Permettez-moi maintenant de présenter le contenu de ce dossier. Il commence par un article du Secrétariat sur le Modèle de données de l’OMD, véritable langage commun pour les processus liés à la gestion des frontières qui permet aux informations de circuler entre différents systèmes informatiques. L’article se concentre sur les dernières exigences en matière de données et processus qui ont été inclus dans le Modèle grâce à la collaboration avec les parties prenantes des secteurs du transport maritime, de la sécurité alimentaire, de la gestion des déchets et de la poste. En outre, il offre des conseils pratiques aux administrations des douanes qui envisagent d’adopter le modèle et invite les opérateurs économiques à l’utiliser également dans leurs documents commerciaux car il couvre certains des éléments de données que l’on retrouve dans ce type de documents, comme les factures, les listes de colisage ou encore les connaissements.

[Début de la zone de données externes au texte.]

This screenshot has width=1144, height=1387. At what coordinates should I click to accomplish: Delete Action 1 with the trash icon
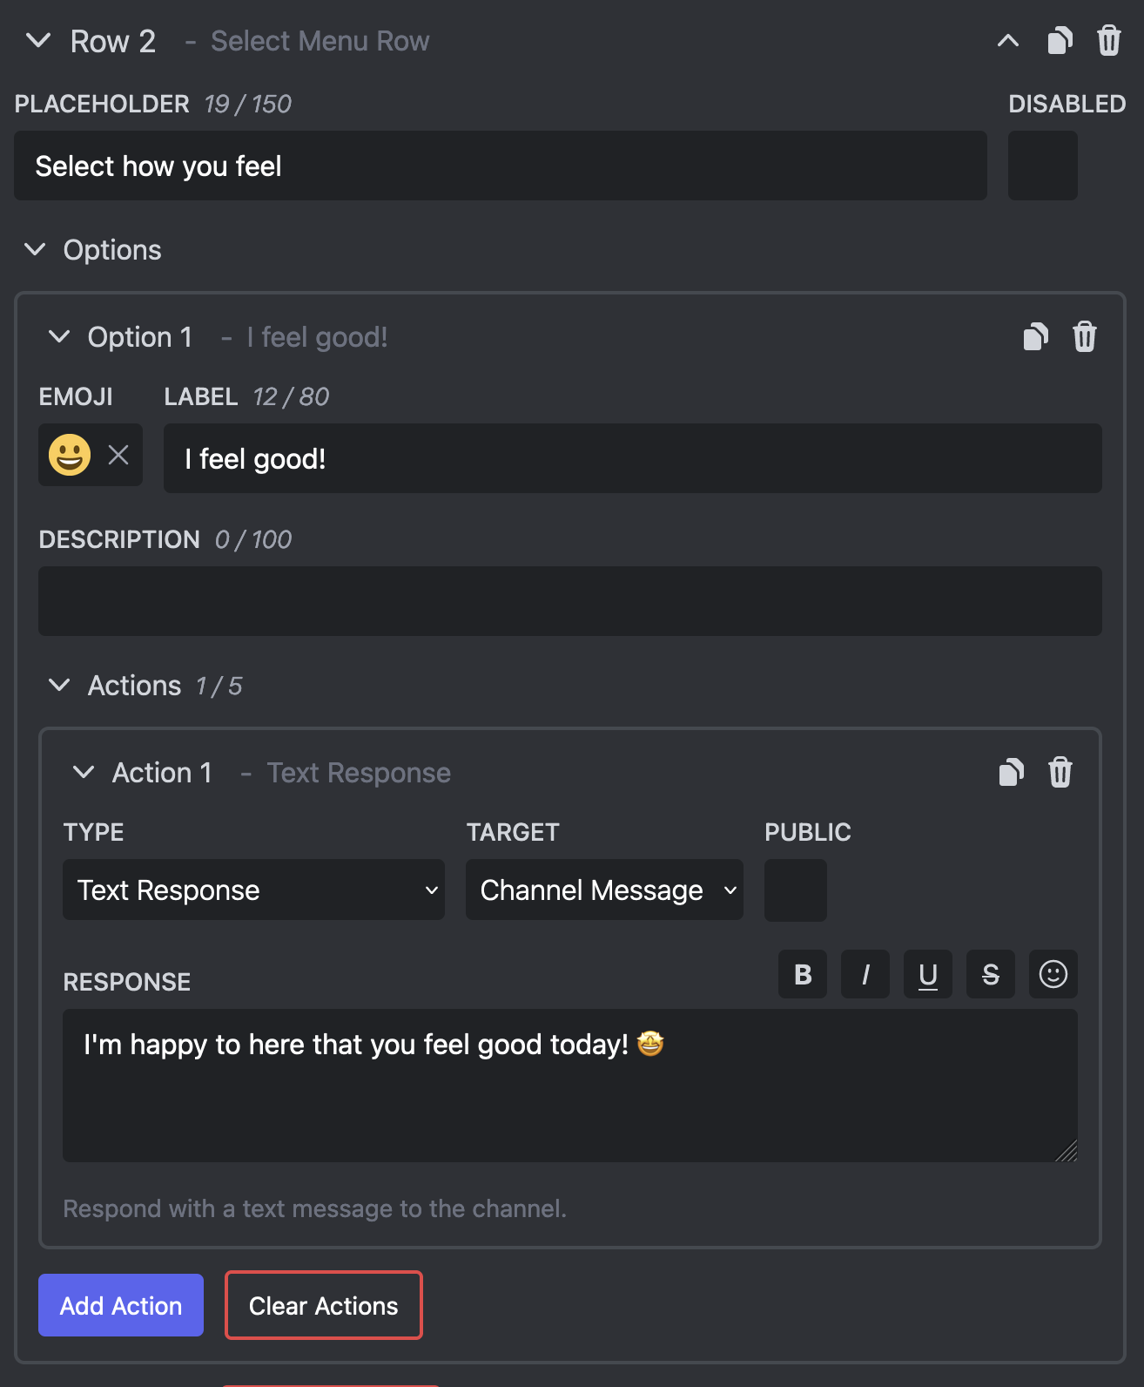tap(1060, 772)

Suit un article du Botswana Unified Revenue Service qui présente divers projets traitant de la collecte, de l’analyse et du partage des données. L’auteur y souligne qu’une culture de l’innovation a émergé au sein de l’Administration et que l’environnement de travail favorise une pensée créative et l’émergence de produits, services et processus nouveaux ou améliorés.

Le troisième article porte sur les résultats et les enseignements tirés de la première « enquête internationale sur les administrations douanières » (ISOCA) qui est cogérée par l’OMD et le FMI dans le but de collecter des données quantitatives et permettre de comparer les pays partageant des points communs. Un plus grand nombre de participants est nécessaire pour que l’enquête fournisse une vue globale des rôles joués par les administrations et de leurs pratiques. J’espère que davantage d’administrations participeront à la prochaine édition de l’enquête qui sera simplifiée pour trouver un meilleur équilibre entre le besoin de données précises et la charge de la collecte des données.

Dans un quatrième article, la Douane de la République dominicaine présente les outils qu’elle a développés pour mesurer le temps nécessaire à la mainlevée des marchandises et l’impact du programme « mainlevée en 24 heures » dont l’objectif est de soutenir les ambitions gouvernementales de faire de la République dominicaine l’épicentre logistique de la région des Caraïbes.

L’article suivant nous emmène au Niger, où l’Administration des douanes a récemment commandité une étude visant à analyser les flux commerciaux transfrontaliers en s’appuyant sur l’imagerie satellitaire. L’article présente les informations qui ont ainsi été collectées et explique comment elles vont lui servir à réorganiser ses services opérationnels et parvenir à un maillage efficace du territoire.

Le dernier article de ce Dossier met en lumière la nécessité d’une harmonisation dans la numérisation des documents commerciaux. Écrit par l’ICC, cet article explique l’initiative sur les normes numériques, un effort collaboratif intersectoriel qui a pour but de faire progresser la numérisation du commerce à l’échelle mondiale.

De nombreux autres articles publiés dans ce numéro d’OMD Actu traitent directement ou indirectement des données et du rôle que jouent les technologies de l’information pour nous rendre plus efficaces. Et cela est vrai pour toutes les éditions de notre magazine. Vous l’avez entendu ou lu plusieurs fois et partout : dans le monde d’aujourd’hui, tout tourne autour des données. Les données sont stratégiques et nous avons tous à gagner en partageant notre expérience et notre expertise sur la meilleure façon de les gérer de manière holistique.